I am constantly thinking about what our vineyards will be or should be in 25 or 30 years if the climate were to evolve sustainably in the direction that we are predicted. To do this we must make decisions now: the vines we plant today will be those that our successors will use tomorrow. Agro-Synergic thinking is essentially about anticipating. We must avoid repeating the errors that followed after the phylloxera invasion at the beginning of the 20th century and the great frost of 1956. These dramatic events caused too rapid replanting, with often poorly selected grape varieties and rootstocks. not always well adapted and have led to the abandonment of even ancestral varieties. We are constantly studying the characteristics of this or that grape variety, in this or that situation; my experience as an international consultant allows me to observe a large number of varieties in extremely different configurations and to draw certain hypotheses and conclusions for our own benefit. Agro-Synergy is about learning from your mistakes and also from the success of others.
At present, I am convinced that the rapid introduction of new grape varieties grown much further south today would be a serious mistake in order to adapt to what we call “global warming”. Rhone Syrah, Spanish Tempranillo or Portuguese Touriga Nacional are great grape varieties that I have been practicing and loving for a long time.
However, their introduction to Bordeaux would profoundly change the profile of our wines; but above all they would not find the ideal terroir conditions for their full and typical expression: a waste in perspective!
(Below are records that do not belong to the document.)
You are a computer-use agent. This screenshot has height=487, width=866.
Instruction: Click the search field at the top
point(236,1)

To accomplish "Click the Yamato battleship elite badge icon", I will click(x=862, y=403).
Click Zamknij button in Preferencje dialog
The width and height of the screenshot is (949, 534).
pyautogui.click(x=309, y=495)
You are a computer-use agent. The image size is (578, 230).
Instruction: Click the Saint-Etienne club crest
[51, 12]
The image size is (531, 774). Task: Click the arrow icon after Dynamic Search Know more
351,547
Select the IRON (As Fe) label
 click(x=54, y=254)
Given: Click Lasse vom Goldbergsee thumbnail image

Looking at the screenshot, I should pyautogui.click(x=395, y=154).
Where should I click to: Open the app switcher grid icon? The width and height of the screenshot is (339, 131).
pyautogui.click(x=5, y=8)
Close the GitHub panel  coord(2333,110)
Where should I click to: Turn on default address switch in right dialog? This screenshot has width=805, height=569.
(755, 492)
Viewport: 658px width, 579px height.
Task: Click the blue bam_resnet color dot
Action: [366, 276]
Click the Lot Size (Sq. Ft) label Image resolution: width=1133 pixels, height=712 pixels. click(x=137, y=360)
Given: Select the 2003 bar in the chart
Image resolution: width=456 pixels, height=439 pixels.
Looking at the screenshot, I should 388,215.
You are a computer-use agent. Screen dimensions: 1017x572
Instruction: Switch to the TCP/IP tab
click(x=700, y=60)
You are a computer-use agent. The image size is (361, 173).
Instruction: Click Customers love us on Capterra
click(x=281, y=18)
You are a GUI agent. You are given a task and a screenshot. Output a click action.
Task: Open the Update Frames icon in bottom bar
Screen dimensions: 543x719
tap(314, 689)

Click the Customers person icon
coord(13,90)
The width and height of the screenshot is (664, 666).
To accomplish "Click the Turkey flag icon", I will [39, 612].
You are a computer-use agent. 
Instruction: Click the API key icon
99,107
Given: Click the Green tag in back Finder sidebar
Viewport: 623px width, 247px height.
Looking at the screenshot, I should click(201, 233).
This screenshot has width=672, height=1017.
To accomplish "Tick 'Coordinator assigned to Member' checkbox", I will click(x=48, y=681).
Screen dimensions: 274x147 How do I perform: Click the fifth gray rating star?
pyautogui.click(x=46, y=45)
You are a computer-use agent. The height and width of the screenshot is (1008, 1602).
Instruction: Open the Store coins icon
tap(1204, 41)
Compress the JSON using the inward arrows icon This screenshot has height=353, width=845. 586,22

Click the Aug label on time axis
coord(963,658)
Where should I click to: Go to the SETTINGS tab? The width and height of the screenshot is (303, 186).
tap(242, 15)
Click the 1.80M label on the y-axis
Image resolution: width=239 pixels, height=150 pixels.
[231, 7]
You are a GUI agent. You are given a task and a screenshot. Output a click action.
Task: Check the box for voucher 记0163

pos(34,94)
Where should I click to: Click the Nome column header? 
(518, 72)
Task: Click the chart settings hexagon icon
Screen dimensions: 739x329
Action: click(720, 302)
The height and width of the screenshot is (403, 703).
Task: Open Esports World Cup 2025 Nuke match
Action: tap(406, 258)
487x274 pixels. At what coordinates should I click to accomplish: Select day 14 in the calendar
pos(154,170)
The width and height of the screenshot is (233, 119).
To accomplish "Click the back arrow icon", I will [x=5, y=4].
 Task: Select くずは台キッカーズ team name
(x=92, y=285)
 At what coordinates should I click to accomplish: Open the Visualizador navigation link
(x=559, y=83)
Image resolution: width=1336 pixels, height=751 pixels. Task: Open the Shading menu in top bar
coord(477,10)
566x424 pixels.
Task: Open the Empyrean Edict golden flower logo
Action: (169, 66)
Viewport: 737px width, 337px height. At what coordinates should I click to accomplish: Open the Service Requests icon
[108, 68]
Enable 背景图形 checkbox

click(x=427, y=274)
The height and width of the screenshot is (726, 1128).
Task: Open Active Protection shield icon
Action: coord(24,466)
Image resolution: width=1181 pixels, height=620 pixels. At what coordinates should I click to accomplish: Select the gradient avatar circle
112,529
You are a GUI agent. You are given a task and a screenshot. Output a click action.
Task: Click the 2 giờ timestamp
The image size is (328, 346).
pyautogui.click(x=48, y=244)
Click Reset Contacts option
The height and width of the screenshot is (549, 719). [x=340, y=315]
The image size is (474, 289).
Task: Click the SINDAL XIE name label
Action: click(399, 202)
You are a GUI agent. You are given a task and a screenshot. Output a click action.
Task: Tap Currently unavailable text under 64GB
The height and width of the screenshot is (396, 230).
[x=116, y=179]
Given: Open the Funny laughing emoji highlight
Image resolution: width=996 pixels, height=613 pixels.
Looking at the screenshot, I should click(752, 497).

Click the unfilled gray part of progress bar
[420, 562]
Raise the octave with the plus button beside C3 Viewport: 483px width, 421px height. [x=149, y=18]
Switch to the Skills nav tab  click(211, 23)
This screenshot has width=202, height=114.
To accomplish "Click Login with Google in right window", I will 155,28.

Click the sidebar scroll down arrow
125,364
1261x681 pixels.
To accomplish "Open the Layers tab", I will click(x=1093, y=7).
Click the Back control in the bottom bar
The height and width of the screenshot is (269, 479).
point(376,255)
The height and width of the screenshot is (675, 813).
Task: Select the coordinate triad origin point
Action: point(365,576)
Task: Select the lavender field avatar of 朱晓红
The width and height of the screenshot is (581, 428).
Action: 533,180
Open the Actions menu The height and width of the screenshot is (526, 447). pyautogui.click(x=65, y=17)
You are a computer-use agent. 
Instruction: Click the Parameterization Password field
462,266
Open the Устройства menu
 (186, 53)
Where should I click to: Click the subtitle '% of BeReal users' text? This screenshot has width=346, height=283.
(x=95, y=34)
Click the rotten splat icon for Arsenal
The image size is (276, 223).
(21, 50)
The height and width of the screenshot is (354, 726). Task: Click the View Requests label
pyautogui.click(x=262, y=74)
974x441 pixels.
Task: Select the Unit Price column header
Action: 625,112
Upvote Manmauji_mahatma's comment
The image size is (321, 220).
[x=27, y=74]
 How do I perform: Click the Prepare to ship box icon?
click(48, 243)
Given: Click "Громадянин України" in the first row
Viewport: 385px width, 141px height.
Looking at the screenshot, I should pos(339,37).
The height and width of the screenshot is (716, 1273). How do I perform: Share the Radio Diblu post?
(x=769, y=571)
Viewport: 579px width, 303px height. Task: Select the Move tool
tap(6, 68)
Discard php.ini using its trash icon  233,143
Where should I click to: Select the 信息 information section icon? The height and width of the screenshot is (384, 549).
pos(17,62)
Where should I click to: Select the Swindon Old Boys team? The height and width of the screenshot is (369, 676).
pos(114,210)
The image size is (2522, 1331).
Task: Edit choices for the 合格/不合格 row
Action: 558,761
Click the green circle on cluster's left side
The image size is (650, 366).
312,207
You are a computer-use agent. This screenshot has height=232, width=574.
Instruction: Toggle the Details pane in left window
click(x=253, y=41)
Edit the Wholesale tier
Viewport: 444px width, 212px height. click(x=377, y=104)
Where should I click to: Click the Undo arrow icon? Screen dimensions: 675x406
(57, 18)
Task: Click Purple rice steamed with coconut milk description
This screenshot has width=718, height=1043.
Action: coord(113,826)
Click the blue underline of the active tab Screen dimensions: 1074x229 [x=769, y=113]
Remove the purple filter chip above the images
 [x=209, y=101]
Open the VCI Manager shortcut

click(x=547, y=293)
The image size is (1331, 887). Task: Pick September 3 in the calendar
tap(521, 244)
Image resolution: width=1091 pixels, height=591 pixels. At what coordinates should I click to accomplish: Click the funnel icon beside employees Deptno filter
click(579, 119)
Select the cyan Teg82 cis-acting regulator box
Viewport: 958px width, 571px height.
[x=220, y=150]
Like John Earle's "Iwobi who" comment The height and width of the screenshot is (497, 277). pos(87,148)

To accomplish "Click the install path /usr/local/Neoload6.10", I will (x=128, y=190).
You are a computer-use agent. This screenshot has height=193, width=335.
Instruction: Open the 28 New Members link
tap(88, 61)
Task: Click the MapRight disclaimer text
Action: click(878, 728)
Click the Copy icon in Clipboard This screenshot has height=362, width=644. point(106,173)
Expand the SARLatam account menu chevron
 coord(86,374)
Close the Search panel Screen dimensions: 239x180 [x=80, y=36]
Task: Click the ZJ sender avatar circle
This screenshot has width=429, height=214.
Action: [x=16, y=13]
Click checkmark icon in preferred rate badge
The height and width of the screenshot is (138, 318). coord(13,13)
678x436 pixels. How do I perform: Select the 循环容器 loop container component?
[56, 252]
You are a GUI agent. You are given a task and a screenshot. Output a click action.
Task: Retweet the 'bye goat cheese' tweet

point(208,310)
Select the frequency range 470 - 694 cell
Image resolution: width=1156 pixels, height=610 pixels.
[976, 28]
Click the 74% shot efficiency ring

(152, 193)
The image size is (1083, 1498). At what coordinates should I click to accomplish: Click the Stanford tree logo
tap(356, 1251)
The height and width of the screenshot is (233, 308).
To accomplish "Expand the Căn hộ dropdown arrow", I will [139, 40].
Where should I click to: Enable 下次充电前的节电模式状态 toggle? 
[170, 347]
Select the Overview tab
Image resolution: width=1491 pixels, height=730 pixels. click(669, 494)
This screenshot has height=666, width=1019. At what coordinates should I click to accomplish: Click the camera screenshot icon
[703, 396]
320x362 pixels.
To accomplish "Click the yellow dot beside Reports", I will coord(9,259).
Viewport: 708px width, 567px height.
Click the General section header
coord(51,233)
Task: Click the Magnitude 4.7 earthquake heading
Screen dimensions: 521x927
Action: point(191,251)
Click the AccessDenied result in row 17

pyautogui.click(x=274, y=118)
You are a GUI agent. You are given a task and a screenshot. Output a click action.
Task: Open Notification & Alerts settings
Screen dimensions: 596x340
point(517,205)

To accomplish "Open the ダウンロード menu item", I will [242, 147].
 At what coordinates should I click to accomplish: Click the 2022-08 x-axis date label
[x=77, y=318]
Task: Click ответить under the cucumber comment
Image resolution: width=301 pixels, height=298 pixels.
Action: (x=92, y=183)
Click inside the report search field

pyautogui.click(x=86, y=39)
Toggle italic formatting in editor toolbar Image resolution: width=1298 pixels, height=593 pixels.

The history of Bordeaux vineyards is synonymous with constant evolution;
contrary to what one might think, nothing is set in stone in Bordeaux 1. White and red grape varieties have come and gone, the profile of the wines has evolved considerably over the past centuries. No one can therefore claim to have a more authentic taste or style. It all depends on when we decide to start the “story”.
In terms of the evolution of grape varieties in the future, I am more confident in the rebalancing of grape varieties that were previously cultivated or even completely forgotten at a certain time because they were difficult to ripen regularly at the time. I am thinking first of all, to follow the Malbec and Petit Verdot already cultivated, of Carmenère, a very late half-brother of Merlot (Fer x Txakoli
= Gros Cabernet x Cabernet Franc (father) = Carmenère). I then think of ancient grape varieties such as Tarnais, Gros Cabernet (grosse vidure), Manseng noir (Mancin, cousin of Tannat) and others (Pardotte, Saint Macaire, etc.), varieties widely exploited until the arrival phylloxera and which are a priori well adapted to a warming climate due to their shifted vegetative cycle. But more than warming, we must especially talk about climate change. Our temperate oceanic climate in Bordeaux becomes above all less temperate and therefore more extreme. Recent scorching summers and summer droughts, until now totally anachronistic,
Bordeaux: a history of grape varieties. JB. DUQUESNE BBD Editions ISBN 979-1-09-5856108
Should not make us forget the cold and rainy vintages (2021). We must therefore especially not bet all on grape varieties supposedly better adapted to warming because they are later or simply more southern... Merlot, objectively considered the most sensitive, has demonstrated its enormous potential even in 2022 when it is planted on suitable soils, cultivated and harvested appropriately.